Yoon Choi is a Southern California writer whose work has appeared in New England Review, Michigan Quarterly Review, and Best American Short Stories 2018. Her debut story collection, Skinship, was published in 2021 and has been recognized by Oprah Daily (Best Books of the Month), NPR (Books We Love), and the New York Times (Editor’s Choice).
Monica Fernandez graduated from the University of California, Irvine, cum laude with a BA in English with an emphasis on Creative Writing, and from City University London with a MA in Creative Writing and Publishing. Her short fiction and creative nonfiction have been published in The Chaffey Review, Rind Literary Magazine, Scribendi, The Left Coast Review, Creepy Gnome, and Pure Slush Magazine’s Envy anthology. She is Filipino-American, a proud Hufflepuff, and a film and theatre enthusiast.
Tobi Harper is Deputy Director of Red Hen Press, Founder and Editor of Quill, Publisher of the Los Angeles Review, and Instructor in the UCLA Extension Writers’ Program for Publishing and Editing. Tobi specialized in queer theory and literature of the environment throughout their academic studies, culminating in the master’s thesis: “‘What is it?’: Examining Narrative Shifts in Twentieth-Century Genderqueer Novels.” As a genderqueer and neurodivergent speaker, event curator, literary warrior, tech wiz, and jello wrestler, Tobi enjoys the diversity of experiences that life has to offer.
Dana Johnson is the author of the short story collection In the Not Quite Dark. She is also the author of Break Any Woman Down, winner of the Flannery O’Connor Award for Short Fiction, and the novel Elsewhere, California. Both books were nominees for the Hurston/Wright Legacy Award. Her work has appeared in Ploughshares, Zyzzyva, The Paris Review, Callaloo, and The Iowa Review and has been included in several anthologies. Among her latest work is Trailblazer: Delilah Beasley’s California, a fictionalized account of the life of African American historian and scholar Delilah Beasley. Born and raised in and around Los Angeles, Johnson is a professor of English at the University of Southern California.
Gavin Jones is the Frederick P. Rehmus Family Professor of Humanities at Stanford University, where he teaches courses on nineteenth- and twentieth-century American literature. His scholarly interests include the politics of language, the representation of poverty and social class, and the curious obsession of American writers with personal failure. Jones’s most recent book is Reclaiming John Steinbeck: Writing for the Future of Humanity, and he is co-editing The Cambridge Companion to the American Short Story. He is currently working on two projects: a monograph on the short story, provisionally titled The Secret History of the Short Story, and a book about Zora Neale Hurston.

*Try it*: Name every book that the writer bios above credit to Dana Johnson.

*Data extract*:
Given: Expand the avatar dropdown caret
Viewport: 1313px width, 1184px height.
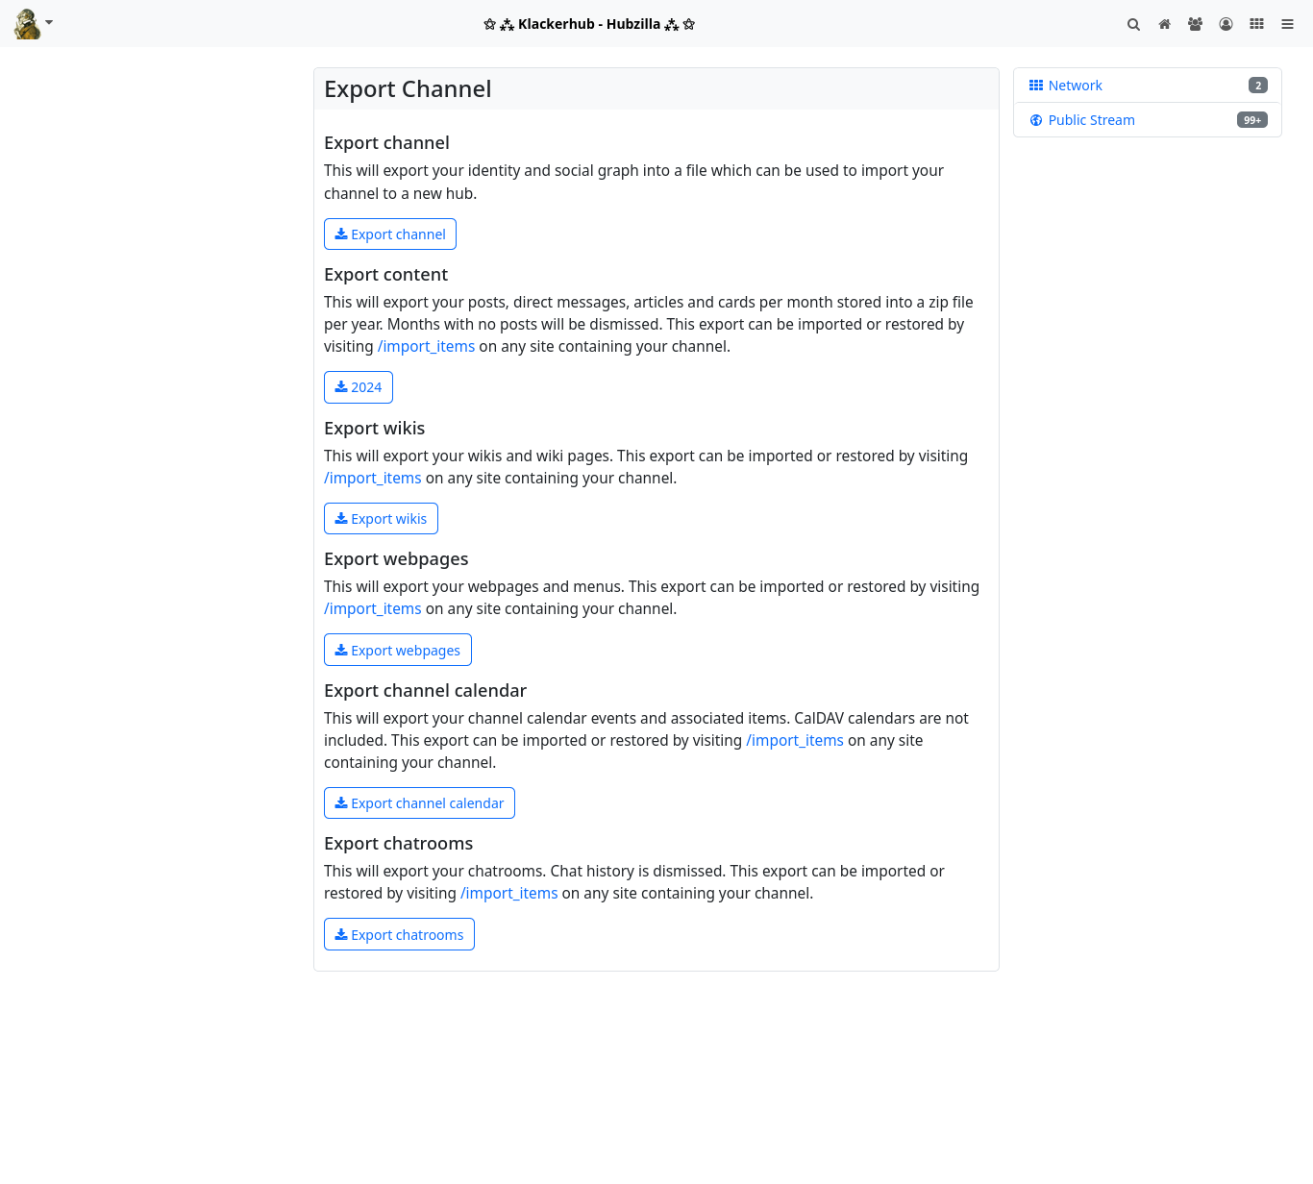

*Worked solution*:
In the Not Quite Dark
Break Any Woman Down
Elsewhere, California
Trailblazer: Delilah Beasley's California